-------- GIVEN ENTRIES
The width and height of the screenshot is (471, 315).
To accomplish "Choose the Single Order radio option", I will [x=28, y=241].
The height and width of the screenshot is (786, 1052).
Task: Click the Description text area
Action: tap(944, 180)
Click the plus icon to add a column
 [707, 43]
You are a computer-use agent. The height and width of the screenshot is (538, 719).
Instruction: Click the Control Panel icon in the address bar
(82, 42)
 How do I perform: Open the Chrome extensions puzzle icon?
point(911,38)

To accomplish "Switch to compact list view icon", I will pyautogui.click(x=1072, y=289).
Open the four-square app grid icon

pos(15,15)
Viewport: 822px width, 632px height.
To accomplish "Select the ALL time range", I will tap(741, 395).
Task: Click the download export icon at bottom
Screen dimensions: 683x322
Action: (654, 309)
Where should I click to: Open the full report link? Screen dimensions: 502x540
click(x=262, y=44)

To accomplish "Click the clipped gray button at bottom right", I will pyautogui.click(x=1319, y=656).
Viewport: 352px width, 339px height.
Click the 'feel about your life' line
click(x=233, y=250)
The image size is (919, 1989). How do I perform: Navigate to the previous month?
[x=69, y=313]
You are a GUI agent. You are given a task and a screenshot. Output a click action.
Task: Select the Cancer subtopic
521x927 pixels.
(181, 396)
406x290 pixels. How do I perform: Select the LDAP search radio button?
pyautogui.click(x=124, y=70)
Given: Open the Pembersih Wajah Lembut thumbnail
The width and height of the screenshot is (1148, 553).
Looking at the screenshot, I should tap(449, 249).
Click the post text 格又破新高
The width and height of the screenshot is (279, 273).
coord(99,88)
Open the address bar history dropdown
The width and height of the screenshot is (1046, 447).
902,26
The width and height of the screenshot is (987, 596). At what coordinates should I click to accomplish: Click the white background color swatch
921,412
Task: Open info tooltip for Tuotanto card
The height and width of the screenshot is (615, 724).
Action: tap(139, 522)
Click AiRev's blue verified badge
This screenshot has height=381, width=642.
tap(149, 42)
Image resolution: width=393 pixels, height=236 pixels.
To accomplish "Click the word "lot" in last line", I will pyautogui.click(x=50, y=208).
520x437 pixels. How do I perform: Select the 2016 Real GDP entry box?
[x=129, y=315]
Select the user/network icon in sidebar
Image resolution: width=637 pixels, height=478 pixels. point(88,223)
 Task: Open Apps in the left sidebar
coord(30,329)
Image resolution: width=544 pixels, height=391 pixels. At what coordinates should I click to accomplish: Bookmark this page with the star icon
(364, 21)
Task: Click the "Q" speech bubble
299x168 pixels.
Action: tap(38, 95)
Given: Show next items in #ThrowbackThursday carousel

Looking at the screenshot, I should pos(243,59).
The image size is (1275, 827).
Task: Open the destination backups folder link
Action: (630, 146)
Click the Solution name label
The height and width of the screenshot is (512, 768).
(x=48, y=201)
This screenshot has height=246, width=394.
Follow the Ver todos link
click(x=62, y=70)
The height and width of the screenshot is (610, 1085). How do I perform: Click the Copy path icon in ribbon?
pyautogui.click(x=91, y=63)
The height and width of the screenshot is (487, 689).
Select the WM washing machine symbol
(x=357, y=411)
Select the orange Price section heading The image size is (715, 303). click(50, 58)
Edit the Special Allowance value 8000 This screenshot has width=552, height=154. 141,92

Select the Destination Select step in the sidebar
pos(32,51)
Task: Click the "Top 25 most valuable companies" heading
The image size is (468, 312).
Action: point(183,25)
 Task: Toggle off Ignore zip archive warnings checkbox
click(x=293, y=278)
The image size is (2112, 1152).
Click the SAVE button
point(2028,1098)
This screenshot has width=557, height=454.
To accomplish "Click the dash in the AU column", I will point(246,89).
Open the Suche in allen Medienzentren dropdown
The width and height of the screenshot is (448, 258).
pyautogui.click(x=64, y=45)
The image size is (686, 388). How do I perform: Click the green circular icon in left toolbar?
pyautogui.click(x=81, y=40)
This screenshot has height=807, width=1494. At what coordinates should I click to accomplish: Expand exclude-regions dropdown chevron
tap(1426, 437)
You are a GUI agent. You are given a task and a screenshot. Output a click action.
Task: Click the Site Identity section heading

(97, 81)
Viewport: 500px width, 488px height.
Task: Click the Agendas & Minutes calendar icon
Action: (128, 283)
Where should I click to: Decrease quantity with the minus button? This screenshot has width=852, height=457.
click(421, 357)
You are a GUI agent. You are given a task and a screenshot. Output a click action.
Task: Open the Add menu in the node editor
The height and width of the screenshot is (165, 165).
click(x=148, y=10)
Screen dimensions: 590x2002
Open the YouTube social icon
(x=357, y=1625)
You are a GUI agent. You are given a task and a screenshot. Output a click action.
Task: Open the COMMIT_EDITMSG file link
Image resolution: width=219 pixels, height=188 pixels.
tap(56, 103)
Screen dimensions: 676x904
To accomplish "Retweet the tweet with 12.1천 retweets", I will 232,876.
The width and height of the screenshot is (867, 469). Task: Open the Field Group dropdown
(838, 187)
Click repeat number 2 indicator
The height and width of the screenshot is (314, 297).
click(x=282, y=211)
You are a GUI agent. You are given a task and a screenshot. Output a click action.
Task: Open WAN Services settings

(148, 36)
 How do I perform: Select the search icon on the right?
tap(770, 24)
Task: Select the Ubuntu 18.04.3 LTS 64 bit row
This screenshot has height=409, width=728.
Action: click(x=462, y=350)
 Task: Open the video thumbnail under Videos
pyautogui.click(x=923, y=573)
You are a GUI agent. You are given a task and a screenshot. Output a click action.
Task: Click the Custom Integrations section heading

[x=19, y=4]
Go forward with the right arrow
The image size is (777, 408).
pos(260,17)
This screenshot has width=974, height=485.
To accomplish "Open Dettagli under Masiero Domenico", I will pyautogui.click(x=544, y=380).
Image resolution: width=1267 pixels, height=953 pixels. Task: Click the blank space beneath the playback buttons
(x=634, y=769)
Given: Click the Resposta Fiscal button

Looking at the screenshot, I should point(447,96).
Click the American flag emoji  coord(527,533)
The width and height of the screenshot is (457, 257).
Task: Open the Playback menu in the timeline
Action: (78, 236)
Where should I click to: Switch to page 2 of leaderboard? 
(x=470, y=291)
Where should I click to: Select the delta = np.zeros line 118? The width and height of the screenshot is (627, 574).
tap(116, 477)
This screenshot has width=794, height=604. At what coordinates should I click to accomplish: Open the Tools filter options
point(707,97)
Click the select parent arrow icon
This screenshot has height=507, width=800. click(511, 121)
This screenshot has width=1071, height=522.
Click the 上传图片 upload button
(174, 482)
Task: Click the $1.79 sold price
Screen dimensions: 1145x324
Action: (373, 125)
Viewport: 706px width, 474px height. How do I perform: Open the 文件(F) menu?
----------------
WHAT THE EXERCISE ASKS >> From the records above, reproduce exactly the lines from the one with "The width and height of the screenshot is (279, 273)." to the one with "This screenshot has width=557, height=454.", both included, and no others.

REPLY TO THE TASK >>
The width and height of the screenshot is (279, 273).
coord(99,88)
Open the address bar history dropdown
The width and height of the screenshot is (1046, 447).
902,26
The width and height of the screenshot is (987, 596). At what coordinates should I click to accomplish: Click the white background color swatch
921,412
Task: Open info tooltip for Tuotanto card
The height and width of the screenshot is (615, 724).
Action: tap(139, 522)
Click AiRev's blue verified badge
This screenshot has height=381, width=642.
tap(149, 42)
Image resolution: width=393 pixels, height=236 pixels.
To accomplish "Click the word "lot" in last line", I will pyautogui.click(x=50, y=208).
520x437 pixels. How do I perform: Select the 2016 Real GDP entry box?
[x=129, y=315]
Select the user/network icon in sidebar
Image resolution: width=637 pixels, height=478 pixels. point(88,223)
 Task: Open Apps in the left sidebar
coord(30,329)
Image resolution: width=544 pixels, height=391 pixels. At what coordinates should I click to accomplish: Bookmark this page with the star icon
(364, 21)
Task: Click the "Q" speech bubble
299x168 pixels.
Action: tap(38, 95)
Given: Show next items in #ThrowbackThursday carousel

Looking at the screenshot, I should pos(243,59).
The image size is (1275, 827).
Task: Open the destination backups folder link
Action: (630, 146)
Click the Solution name label
The height and width of the screenshot is (512, 768).
(x=48, y=201)
This screenshot has height=246, width=394.
Follow the Ver todos link
click(x=62, y=70)
The height and width of the screenshot is (610, 1085). How do I perform: Click the Copy path icon in ribbon?
pyautogui.click(x=91, y=63)
The height and width of the screenshot is (487, 689).
Select the WM washing machine symbol
(x=357, y=411)
Select the orange Price section heading The image size is (715, 303). click(50, 58)
Edit the Special Allowance value 8000 This screenshot has width=552, height=154. 141,92

Select the Destination Select step in the sidebar
pos(32,51)
Task: Click the "Top 25 most valuable companies" heading
The image size is (468, 312).
Action: point(183,25)
 Task: Toggle off Ignore zip archive warnings checkbox
click(x=293, y=278)
The image size is (2112, 1152).
Click the SAVE button
point(2028,1098)
This screenshot has width=557, height=454.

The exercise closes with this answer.